Environa Studio Pty Ltd v Inner West Council
[2020] NSWLEC 1147
•27 March 2020
Land and Environment Court
New South Wales
Medium Neutral Citation: Environa Studio Pty Ltd v Inner West Council [2020] NSWLEC 1147 Hearing dates: Conciliation conference on 20 March 2020 Date of orders: 27 March 2020 Decision date: 27 March 2020 Jurisdiction: Class 1 Before: Bish C Decision: The Court orders that:
(1) Leave is granted to the applicant to amend the development application and rely on the amended plans listed in condition 4 of Annexure A.
(2) Pursuant to section 8.15(3) of the Environmental Planning and Assessment Act 1979, the applicant is to pay the Respondent’s costs thrown away as a result of the amendment of the application in the amount of $5,500 payable within 28 days of this agreement.
(3) The applicant’s written requests under clause 4.6 of the Marrickville Local Environmental Plan 2011 seeking a variation of the development standards for height and floor space ratio under clauses 4.3 and 4.4 of the Marrickville Local Environmental Plan 2011 are upheld.

Data section:
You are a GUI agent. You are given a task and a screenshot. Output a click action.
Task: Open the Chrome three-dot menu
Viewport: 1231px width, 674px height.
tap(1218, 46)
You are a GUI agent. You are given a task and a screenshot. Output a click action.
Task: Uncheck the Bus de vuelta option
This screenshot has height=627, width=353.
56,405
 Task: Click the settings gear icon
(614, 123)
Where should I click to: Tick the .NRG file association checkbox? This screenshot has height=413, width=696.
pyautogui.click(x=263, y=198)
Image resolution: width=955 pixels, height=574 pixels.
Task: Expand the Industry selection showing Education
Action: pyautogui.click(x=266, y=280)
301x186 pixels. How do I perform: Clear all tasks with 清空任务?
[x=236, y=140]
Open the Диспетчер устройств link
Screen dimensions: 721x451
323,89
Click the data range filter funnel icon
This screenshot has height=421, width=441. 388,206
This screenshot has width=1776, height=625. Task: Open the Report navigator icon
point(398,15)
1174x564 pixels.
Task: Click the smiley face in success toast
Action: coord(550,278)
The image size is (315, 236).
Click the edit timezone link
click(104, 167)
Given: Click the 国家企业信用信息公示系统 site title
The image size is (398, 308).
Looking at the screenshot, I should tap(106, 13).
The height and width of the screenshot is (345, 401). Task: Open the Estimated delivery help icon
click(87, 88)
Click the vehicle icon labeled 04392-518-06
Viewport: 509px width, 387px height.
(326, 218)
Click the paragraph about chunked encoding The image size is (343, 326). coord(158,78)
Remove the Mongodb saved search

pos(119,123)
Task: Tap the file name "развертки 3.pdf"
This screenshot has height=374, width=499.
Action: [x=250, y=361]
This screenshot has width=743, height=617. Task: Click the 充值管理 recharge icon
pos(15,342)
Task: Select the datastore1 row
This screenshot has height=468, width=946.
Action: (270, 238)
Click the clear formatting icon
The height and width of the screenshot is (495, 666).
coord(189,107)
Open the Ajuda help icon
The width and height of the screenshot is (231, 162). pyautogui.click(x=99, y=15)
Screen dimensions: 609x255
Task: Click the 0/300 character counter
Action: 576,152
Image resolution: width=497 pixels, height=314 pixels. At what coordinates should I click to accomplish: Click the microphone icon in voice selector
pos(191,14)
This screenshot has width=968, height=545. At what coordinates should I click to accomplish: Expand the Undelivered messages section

Aim: In the court decision, how much must the applicant pay in the Respondent's costs thrown away? This material was taken from a different source.

Answer to this problem: $5,500, payable within 28 days of the agreement.